Another feature of the political vision set up by Mubarak’s regime is the nominal independence of state institutions. Hosni Mubarak would always repeat that Egypt was a state with institutions and that he would never interfere with the independence of the judiciary, but at the same time we all knew that he was the sole arbiter of everything that happened in Egypt. He was the supreme head of all institutions and controlled the judiciary through the judicial inspectorate that reported to the minister of justice, whom he appointed. Mubarak put such pressure on the judges that they became instruments of his power. Most judges rejected the pressures but some judges accepted and supervised the rigging of elections. Documents have emerged that prove that some judges cooperated with the State Security Investigations Department to issue specific rulings in some cases. Despite repeated requests from senior judges to purge the judiciary, six months have passed since the revolution and the military council has not taken a single decision in favor of judicial independence or to purge the judiciary. On the contrary, it has left untouched the public prosecutor’s office and the public prosecutor himself, who (with full respect for his person and his position) was famous in the Mubarak era for political arrangements that often prevented him from acting on the dozens of complaints submitted by people who had been tortured by police officers and also prevented him from inspecting State Security premises or police stations in a way that would have prevented the mistreatment of Egyptians that was rampant inside them.
Further, Mubarak’s political vision maintained a practice of lashing out at regime opponents while crowing about democracy. In Mubarak’s time, the security agencies became so brutal that tens of thousands of Egyptians were subjected to abuse and torture in State Security premises and police stations, while Mubarak never missed an opportunity to crow about the democratic transformation Egypt had seen in his time. Today we find the military council in its statements lauding the revolution and asserting the rule of law, while at the same time referring thousands of civilians to military courts. You only have to take part in a demonstration or a sit-in to be arrested and face a military court that might throw you in military prison for years. At the same time, we see those who killed, plundered, and abused Egyptians on trial in civilian courts.

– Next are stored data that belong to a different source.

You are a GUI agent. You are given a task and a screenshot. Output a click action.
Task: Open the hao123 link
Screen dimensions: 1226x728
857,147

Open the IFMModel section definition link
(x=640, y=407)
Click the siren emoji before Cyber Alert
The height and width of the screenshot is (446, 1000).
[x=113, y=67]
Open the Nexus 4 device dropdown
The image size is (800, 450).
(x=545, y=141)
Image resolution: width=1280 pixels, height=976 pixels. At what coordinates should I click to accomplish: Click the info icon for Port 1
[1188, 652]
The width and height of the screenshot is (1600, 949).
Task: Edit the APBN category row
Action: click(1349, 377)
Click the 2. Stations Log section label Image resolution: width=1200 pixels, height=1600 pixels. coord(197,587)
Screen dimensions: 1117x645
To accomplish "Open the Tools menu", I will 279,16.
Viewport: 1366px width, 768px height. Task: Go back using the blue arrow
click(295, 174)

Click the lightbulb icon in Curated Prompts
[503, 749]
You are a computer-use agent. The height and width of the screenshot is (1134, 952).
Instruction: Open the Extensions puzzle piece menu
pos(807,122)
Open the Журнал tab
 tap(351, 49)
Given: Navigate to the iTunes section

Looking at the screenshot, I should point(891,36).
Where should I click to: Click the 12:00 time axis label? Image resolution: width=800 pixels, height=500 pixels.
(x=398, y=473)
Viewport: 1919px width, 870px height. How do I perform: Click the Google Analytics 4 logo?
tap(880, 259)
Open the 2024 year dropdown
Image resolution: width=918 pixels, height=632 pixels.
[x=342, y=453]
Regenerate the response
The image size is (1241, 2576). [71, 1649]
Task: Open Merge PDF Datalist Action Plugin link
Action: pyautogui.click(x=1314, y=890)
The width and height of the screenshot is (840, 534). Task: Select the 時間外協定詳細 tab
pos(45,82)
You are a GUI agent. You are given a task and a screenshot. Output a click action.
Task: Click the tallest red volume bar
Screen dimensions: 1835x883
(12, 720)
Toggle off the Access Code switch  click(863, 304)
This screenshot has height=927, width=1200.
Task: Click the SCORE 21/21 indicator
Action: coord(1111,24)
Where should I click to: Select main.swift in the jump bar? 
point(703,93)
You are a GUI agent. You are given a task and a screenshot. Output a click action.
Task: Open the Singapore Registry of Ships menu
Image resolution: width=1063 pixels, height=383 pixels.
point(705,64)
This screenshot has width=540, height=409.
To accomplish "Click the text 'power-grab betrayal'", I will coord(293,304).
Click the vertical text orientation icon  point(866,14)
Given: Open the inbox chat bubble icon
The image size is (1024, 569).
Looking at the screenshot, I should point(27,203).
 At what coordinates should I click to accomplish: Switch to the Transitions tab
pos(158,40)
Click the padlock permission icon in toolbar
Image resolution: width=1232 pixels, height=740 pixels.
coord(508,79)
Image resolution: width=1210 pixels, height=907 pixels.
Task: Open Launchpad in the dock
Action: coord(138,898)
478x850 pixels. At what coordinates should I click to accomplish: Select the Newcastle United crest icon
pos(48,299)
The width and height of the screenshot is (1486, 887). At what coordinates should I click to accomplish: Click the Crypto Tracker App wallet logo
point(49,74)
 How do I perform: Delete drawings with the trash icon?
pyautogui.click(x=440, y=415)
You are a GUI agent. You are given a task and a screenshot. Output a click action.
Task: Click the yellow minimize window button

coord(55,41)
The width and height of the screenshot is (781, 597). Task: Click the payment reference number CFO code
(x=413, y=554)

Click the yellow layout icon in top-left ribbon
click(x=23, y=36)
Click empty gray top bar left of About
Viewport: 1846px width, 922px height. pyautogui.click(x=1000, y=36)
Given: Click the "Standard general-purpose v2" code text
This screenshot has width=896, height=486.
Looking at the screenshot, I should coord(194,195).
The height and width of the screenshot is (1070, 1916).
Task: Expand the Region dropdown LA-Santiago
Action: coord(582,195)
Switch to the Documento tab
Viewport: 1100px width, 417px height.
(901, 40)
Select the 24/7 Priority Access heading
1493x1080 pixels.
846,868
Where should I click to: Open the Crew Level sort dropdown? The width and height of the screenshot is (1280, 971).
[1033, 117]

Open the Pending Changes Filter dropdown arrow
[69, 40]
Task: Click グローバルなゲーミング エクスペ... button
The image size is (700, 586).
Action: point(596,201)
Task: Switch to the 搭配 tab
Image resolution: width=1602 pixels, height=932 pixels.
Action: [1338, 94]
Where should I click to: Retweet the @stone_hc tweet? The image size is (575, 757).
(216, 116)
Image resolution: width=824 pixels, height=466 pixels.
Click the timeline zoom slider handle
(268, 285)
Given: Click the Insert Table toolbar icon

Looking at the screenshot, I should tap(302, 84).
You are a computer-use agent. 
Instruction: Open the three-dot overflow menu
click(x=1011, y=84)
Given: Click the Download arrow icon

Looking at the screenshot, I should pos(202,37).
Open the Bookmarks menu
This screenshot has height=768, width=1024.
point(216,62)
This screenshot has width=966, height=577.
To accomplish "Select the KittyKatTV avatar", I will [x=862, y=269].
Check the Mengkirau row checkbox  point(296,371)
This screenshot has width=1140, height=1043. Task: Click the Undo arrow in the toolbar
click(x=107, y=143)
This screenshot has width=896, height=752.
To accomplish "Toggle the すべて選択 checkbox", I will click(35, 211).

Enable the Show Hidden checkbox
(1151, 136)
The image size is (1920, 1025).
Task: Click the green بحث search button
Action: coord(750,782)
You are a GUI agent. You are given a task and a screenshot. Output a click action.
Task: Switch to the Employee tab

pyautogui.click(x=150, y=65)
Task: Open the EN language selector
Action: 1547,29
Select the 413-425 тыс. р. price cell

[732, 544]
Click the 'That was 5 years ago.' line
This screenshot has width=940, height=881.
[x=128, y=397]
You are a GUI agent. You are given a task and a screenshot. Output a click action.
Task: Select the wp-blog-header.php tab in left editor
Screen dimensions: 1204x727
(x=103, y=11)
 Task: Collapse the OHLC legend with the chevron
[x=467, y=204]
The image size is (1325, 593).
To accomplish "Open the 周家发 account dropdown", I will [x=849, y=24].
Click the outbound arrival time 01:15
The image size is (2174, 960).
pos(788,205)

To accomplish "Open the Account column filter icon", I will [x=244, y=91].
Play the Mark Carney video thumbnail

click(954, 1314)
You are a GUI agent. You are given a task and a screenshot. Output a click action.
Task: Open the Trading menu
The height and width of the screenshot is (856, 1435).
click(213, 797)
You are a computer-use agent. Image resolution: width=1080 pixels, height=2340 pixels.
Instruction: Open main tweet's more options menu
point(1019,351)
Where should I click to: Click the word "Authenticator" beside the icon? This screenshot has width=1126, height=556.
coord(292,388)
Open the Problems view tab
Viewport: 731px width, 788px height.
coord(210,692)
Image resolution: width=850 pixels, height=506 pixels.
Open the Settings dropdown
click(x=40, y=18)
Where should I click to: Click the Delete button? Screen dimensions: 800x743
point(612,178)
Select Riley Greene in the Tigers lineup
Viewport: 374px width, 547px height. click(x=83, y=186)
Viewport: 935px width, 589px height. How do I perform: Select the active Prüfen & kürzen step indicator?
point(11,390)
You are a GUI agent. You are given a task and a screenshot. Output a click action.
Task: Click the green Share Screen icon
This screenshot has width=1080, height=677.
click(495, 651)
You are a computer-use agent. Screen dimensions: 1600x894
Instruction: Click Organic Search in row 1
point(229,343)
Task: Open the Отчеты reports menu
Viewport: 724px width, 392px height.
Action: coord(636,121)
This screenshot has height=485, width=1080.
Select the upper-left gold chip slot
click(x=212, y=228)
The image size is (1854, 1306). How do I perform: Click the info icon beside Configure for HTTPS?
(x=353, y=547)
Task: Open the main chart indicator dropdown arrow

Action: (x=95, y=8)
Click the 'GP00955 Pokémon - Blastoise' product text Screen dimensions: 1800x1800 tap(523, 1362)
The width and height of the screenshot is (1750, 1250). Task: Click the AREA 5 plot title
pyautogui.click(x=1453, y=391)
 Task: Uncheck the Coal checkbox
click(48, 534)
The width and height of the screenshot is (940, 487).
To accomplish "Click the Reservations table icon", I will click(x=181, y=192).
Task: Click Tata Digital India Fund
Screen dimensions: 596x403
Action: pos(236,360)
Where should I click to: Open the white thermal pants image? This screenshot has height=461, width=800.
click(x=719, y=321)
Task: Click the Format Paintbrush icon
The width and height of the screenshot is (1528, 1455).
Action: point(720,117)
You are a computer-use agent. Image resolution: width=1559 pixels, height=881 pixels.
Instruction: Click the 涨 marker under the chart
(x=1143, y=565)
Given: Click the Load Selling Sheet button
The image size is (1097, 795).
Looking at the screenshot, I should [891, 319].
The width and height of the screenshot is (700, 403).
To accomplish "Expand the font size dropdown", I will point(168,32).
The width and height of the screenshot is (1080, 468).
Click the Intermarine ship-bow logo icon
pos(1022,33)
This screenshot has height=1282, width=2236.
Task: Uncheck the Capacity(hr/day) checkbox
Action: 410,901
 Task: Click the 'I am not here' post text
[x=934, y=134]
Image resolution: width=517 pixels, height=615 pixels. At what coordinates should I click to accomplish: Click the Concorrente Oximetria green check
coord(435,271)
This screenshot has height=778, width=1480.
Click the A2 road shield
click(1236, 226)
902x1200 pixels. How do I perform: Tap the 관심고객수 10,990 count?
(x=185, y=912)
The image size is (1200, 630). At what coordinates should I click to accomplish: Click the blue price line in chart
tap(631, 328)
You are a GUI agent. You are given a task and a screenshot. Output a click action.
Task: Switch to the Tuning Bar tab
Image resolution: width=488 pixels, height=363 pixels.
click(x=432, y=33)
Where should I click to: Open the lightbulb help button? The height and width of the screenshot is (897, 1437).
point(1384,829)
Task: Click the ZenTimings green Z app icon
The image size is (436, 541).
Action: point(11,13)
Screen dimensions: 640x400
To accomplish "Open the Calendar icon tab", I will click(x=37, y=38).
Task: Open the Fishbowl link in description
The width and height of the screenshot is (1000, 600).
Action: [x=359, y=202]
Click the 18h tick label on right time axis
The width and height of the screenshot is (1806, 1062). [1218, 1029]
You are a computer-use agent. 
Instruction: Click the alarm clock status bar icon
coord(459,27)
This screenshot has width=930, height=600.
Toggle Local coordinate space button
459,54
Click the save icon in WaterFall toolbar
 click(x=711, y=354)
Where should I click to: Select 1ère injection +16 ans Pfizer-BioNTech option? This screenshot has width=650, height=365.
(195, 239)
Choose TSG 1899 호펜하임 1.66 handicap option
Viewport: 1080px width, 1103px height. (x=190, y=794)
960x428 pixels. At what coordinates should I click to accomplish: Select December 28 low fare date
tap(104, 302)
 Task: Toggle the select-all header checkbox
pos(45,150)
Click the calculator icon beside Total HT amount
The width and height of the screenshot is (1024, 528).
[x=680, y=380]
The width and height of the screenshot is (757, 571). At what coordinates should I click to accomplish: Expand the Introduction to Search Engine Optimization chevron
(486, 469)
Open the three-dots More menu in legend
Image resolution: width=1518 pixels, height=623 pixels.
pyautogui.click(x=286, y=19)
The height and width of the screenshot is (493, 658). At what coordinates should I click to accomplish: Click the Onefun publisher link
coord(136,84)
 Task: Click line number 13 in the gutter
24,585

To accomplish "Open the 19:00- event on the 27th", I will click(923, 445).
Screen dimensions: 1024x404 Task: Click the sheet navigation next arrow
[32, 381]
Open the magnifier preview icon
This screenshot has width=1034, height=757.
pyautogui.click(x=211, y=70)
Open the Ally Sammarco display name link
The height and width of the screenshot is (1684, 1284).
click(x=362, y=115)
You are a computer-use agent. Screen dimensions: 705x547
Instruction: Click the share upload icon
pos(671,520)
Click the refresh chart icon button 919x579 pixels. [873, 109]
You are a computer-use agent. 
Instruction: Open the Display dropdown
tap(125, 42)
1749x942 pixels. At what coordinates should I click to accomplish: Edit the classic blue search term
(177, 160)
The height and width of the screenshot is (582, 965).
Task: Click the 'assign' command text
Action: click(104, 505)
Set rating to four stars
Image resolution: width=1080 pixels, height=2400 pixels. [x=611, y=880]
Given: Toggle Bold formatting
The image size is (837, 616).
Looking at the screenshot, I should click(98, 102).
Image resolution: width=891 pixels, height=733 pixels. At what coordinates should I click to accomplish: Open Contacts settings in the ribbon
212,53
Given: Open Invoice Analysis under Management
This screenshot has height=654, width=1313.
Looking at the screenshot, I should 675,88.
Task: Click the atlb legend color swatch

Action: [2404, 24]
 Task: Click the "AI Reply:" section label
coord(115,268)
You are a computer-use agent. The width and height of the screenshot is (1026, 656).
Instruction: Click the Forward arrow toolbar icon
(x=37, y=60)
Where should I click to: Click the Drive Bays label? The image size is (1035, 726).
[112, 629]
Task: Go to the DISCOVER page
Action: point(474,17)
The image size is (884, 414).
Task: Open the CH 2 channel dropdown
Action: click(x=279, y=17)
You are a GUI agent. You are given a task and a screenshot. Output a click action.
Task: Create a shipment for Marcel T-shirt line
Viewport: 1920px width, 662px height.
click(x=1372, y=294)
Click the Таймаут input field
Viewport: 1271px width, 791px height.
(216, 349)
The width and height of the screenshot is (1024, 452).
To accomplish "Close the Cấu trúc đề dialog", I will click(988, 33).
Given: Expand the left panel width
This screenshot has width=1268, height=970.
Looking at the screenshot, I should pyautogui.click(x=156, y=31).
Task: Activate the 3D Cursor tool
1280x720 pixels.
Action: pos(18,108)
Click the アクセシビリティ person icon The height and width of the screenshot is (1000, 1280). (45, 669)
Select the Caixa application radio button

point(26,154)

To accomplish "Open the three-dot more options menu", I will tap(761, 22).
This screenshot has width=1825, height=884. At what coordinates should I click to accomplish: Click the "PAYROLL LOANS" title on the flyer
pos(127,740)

In the end what is holding the military council back and preventing it from fulfilling the demands of the revolution is the fact that it is following the same policies Hosni Mubarak followed in wielding power. The way the military council has run Egypt since the revolution has been totally unrevolutionary, which could drive the country to a dead end and a dangerous confrontation. The millions of Egyptians who carried out one of the greatest revolutions in history were content to leave their revolution in the hands of the military council, but after six months, they have discovered that nothing has changed, so they have come out on the streets to call for fulfilment of their demands, but the military council does not seem willing to comply. The demands of the revolution are clear. We have written them out and voiced them dozens of times, and all of them are simple and legitimate: social justice, a clean sweep, and democratic reform. We have a right to know where Hosni Mubarak is and how his health really is and why he is not being treated like any other prisoner. We have a right to know where Gamal and Alaa Mubarak are and to send someone to check that they are really in prison. The police force must be purged of corrupt officers and murderers and all state institutions must be completely purged of Hosni Mubarak’s followers, with fair open trials for all the killers and corrupt officials, starting with Hosni Mubarak and his interior minister, Habib el-Adli. Social justice must be implemented by setting a minimum wage that guarantees the poor a decent living and a maximum to prevent the theft of public money.
These are the revolutionary demands that we will not abandon, whatever the sacrifices. I hope the military council listens to the voice of the people before it is too late. The Egyptian people, who sacrificed hundreds of dead and thousands of injured for the sake of the revolution, are fully prepared to sacrifice more blood and more lives for the sake of freedom.